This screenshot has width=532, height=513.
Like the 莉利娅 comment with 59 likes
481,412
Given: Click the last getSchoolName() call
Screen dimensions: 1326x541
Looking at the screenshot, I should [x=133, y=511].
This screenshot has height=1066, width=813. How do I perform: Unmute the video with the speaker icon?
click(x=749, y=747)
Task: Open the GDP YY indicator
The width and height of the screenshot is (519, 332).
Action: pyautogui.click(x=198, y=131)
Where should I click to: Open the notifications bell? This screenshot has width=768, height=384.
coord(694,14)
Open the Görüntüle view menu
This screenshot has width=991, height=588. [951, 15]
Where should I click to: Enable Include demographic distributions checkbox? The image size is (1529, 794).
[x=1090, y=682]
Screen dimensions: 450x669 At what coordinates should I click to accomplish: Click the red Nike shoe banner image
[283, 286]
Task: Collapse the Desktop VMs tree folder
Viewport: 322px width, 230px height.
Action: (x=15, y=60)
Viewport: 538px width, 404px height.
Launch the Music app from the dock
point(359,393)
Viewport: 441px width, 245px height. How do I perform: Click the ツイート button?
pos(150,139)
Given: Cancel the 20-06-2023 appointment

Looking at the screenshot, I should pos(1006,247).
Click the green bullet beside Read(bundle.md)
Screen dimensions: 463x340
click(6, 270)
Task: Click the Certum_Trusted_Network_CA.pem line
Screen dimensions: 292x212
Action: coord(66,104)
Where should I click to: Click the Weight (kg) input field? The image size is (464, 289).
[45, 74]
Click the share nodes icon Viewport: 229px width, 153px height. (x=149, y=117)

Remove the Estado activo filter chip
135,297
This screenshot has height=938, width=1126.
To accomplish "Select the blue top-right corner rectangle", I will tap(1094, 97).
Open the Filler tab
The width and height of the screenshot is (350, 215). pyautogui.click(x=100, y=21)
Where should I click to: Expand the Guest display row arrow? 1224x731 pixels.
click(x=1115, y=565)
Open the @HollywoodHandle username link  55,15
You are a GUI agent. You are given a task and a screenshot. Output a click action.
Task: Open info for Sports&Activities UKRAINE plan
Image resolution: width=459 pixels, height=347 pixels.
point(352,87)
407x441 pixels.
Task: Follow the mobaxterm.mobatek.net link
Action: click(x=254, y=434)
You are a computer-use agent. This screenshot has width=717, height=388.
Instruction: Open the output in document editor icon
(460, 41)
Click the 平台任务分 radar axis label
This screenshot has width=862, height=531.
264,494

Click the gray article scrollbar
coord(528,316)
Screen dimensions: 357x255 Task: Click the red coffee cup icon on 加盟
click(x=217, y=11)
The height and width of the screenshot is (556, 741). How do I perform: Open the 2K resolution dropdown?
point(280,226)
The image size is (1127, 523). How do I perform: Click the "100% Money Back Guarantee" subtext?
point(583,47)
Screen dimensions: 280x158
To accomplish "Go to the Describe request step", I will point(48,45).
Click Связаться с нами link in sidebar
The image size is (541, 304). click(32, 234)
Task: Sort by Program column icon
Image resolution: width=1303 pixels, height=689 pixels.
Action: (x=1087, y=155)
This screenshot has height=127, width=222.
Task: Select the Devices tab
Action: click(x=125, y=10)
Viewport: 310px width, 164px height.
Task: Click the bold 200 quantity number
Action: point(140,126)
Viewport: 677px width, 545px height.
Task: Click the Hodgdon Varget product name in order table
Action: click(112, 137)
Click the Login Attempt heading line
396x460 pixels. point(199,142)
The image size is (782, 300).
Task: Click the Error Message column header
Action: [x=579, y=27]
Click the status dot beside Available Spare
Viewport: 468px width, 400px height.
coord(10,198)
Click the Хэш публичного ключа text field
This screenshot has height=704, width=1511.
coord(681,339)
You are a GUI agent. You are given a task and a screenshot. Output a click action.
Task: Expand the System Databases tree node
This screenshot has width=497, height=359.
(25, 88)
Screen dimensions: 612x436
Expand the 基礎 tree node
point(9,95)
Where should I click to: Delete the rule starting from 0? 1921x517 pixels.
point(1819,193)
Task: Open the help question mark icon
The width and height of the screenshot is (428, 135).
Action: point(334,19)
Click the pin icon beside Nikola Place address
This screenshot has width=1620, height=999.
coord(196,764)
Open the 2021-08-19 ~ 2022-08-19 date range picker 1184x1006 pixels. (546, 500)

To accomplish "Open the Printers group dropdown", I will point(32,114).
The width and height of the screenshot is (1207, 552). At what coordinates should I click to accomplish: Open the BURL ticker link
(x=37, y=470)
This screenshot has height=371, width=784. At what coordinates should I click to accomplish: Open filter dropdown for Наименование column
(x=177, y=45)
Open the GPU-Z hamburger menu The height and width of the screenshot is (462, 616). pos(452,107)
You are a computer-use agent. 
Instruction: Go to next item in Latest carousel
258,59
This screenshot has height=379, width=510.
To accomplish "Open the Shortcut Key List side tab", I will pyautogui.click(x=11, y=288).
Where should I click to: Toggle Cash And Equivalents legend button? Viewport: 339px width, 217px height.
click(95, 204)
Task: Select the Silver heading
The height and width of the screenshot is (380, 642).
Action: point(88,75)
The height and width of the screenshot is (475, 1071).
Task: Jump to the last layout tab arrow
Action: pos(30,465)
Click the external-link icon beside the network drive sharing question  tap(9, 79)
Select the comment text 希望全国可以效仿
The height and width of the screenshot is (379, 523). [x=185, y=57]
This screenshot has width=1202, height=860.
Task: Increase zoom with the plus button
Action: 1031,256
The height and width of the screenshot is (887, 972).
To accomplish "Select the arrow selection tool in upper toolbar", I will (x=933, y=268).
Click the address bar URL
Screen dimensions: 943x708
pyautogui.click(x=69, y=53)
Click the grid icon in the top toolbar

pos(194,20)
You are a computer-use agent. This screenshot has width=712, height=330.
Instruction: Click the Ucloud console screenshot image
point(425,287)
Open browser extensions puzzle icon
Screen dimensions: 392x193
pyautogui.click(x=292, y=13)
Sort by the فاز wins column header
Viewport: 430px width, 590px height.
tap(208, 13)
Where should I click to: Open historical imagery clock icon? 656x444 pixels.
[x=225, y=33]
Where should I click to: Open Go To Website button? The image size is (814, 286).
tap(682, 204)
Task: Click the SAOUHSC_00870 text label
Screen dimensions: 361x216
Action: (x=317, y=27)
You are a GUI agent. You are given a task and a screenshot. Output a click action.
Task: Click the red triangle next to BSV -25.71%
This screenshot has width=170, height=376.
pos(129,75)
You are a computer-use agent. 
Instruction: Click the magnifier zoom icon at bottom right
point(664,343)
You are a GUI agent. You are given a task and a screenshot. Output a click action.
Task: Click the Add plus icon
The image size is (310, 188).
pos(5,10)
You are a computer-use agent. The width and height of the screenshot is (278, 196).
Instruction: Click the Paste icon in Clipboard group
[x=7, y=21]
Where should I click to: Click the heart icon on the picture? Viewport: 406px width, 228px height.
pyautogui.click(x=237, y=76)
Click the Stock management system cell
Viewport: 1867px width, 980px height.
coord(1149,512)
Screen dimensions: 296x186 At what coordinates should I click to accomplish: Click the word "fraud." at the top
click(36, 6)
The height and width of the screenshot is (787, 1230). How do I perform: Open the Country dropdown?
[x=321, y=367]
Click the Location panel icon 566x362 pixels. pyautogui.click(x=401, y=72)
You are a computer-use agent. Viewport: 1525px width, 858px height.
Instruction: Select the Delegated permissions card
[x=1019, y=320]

----

▸ WHAT THE EXERCISE ASKS: Copy all lines above where "computer" is present.

▸ SOLUTION FOR THIS EXERCISE:
You are a computer-use agent. This screenshot has width=717, height=388.
You are a computer-use agent. 
You are a computer-use agent. This screenshot has width=712, height=330.
You are a computer-use agent. 
You are a computer-use agent. The width and height of the screenshot is (278, 196).
You are a computer-use agent. Viewport: 1525px width, 858px height.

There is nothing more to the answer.